Article received 30 December 2019 / revised 10 May/ accepted 12 October/ available online 4 November

Abstract

A driving factor in designing interactive museum exhibits to support simultaneous users is that visitors learn from one another via observation and conversation. Researchers typically analyze such collaborative interactions among museumgoers through manual coding of live- or video-recorded exhibit use. We sought to determine how log data from an interactive multi-user exhibit could indicate patterns in visitor interactions that could shed light on informal collaborative learning. We characterized patterns from log data generated by an interactive tangible tabletop exhibit using factors like “pace of activity” and the timing of “success events.” Here we describe processes for parsing and visualizing log data and explore what these processes revealed about individual and group interactions with interactive museum exhibits. Using clustering techniques to categorize museumgoer behavior and heat maps to visualize patterns in the log data, we found distinct trends in how users solved the exhibit. Some players seemed more reflective, while others seemed more achievement oriented. We also found that the most productive sessions occurred when players occupied all four areas of the table, suggesting that the activity design had the desired outcome of promoting collaborative activity.

Keywords: collaborative interactions; game-based learning; heat maps; cluster analysis; log files; informal learning environments

Info corresponding author email: talie.jorion@gmail.com DOI:https://doi.org/10.14786/flr.v8i6.597

1. Objectives

While the design community harbors enthusiasm for log data analysis, many open questions exist about what this decontextualized data can tell us about collaborative interactions in open-ended tinkering activities.

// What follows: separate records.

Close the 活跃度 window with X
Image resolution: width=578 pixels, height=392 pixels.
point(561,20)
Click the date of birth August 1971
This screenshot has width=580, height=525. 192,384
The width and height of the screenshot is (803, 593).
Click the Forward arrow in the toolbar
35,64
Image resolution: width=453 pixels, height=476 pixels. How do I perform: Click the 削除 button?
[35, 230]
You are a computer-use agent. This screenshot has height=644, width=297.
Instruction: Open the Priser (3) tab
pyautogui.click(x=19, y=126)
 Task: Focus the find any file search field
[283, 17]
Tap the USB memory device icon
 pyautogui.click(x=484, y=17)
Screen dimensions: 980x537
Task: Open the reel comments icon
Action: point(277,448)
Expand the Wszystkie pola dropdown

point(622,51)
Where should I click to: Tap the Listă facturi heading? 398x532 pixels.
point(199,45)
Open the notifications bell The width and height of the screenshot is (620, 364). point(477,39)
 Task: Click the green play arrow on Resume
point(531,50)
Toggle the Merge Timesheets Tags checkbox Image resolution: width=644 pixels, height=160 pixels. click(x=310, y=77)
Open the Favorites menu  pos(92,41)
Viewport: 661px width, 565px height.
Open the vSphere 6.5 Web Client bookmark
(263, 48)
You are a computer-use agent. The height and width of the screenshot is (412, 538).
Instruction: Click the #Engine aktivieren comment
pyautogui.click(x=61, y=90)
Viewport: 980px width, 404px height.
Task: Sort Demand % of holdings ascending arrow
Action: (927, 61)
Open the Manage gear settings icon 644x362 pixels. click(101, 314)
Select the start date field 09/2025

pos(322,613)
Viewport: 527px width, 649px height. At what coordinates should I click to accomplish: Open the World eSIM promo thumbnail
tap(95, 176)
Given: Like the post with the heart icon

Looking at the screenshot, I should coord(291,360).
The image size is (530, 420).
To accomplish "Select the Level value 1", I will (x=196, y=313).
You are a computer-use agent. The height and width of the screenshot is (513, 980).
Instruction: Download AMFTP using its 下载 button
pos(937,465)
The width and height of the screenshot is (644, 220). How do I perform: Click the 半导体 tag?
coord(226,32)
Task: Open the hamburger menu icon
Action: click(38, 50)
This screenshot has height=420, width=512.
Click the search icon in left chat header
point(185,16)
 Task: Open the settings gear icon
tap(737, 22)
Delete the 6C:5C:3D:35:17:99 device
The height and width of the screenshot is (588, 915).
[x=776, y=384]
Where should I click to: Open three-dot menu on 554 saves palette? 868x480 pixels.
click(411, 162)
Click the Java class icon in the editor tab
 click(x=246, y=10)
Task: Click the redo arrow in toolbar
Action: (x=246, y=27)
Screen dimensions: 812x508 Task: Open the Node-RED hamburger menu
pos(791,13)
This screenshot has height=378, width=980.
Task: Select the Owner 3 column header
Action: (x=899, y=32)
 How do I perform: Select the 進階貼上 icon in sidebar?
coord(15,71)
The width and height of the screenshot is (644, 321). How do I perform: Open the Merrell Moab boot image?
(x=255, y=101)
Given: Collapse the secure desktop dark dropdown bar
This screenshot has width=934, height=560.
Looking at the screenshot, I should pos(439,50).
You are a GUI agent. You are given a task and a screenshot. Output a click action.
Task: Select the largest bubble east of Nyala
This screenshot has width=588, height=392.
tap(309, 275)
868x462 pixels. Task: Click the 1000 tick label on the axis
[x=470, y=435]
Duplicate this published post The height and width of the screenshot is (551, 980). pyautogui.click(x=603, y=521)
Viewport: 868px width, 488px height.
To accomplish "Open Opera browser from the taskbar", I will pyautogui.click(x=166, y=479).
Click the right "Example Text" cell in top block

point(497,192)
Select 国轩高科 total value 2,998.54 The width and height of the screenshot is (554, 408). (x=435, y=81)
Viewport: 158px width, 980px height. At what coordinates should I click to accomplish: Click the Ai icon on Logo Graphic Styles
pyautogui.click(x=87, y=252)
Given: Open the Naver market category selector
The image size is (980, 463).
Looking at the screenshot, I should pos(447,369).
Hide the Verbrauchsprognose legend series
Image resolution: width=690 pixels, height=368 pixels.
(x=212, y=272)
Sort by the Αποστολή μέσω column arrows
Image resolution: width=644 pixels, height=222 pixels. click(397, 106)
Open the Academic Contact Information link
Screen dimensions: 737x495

Multi-user touch-tables are gaining popularity in informal spaces like museums for their ability to allow groups of users to interact with the exhibit in a social setting simultaneously (Block et al., 2015; Davis et al., 2013). Such exhibit usage affords interactions conducive to learning, such as observing and exploratory tinkering (Roberts & Lyons, 2017; Yoon et al., 2012). These productive behaviors are observable in live interactions, but observations that span multiple weeks produce too much data to analyze manually (Snibbe, 2006). We hypothesize that log data from such a tabletop interactive exhibit could help identify usage patterns that reveal insights into the collaborative interactions.

To that aim, we analyzed logfile data from a collaborative tabletop exhibit, Oztoc (Tissenbaum et al., 2017, Figure 1), through hierarchical cluster analysis (HCA) and heatmap visualizations. The game’s objective is to catch fish by creating circuits with different colors and numbers of LEDs. The game space has four separate play stations by design to facilitate collaborative inquiry. The players can create circuits on their own or with the help of others.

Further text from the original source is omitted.